L’instabilité découle en grande partie de l’échec de la construction d’un État unifié et du manque d’institutions solides capables de gérer les tensions internes. À partir de 1996, une nouvelle dynamique de conflits émerge, marquée par l’intervention d’acteurs extérieurs. Selon l’historien Isidore Ndaywel è Nziem, les rébellions qui surgissent alors sont commandées de l’extérieur, poursuivant deux agendas distincts, mais interconnectés. « Le premier est démographique : des pays voisins confrontés à une forte pression démographique, chercheraient à relocaliser certaines populations vers l’est de la RDC, notamment les rives gauches des Grands Lacs », dit l’auteur de Histoire générale du Congo : de l'héritage ancien à la République démocratique.
Le second agenda, qui semble être le moteur principal de cette nouvelle phase, concerne l’exploitation des ressources naturelles, ajoute-t-il.
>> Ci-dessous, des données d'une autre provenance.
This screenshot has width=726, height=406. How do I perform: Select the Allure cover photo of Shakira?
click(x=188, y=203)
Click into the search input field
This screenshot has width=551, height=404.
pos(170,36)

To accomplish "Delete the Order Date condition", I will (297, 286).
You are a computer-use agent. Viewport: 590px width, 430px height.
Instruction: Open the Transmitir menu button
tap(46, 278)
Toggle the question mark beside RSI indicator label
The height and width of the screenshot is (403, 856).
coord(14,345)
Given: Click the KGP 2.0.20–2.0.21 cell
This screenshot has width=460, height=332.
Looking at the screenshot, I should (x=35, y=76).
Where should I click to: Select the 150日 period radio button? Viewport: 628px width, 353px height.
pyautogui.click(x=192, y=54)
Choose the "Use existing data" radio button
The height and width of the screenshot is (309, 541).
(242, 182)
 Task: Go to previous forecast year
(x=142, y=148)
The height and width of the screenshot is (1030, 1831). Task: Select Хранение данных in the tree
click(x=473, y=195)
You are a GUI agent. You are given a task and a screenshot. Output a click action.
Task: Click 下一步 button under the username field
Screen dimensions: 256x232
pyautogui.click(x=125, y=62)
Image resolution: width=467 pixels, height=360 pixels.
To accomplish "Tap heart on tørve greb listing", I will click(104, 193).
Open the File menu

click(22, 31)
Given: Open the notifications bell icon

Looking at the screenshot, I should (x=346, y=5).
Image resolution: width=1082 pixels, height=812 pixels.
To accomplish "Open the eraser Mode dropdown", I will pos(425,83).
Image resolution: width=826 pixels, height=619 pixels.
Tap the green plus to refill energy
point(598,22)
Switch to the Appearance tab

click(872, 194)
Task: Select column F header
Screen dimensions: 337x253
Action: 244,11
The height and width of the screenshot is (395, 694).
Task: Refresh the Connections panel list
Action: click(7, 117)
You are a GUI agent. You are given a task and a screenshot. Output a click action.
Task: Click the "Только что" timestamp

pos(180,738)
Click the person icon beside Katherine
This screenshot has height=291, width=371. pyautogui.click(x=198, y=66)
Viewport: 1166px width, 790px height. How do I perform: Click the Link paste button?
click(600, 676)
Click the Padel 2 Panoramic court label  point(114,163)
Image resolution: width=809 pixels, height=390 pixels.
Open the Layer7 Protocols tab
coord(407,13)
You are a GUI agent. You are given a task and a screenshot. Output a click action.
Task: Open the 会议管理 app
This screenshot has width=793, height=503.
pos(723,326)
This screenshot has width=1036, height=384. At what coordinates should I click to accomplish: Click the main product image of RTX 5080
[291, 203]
Jusque dans les années 1980, le Kivu était perçu avant tout comme une région agro-pastorale, souvent surnommée la « Suisse d’Afrique » en raison de son climat agréable et de ses paysages propices au tourisme. Ce n’est qu’avec la médiatisation de la présence de minerais stratégiques que la région devient un enjeu économique majeur. Cette nouvelle donne coïncide avec la fin de la Guerre froide et une reconfiguration des intérêts internationaux dans la région, poursuit Isidore Ndaywel è Nziem.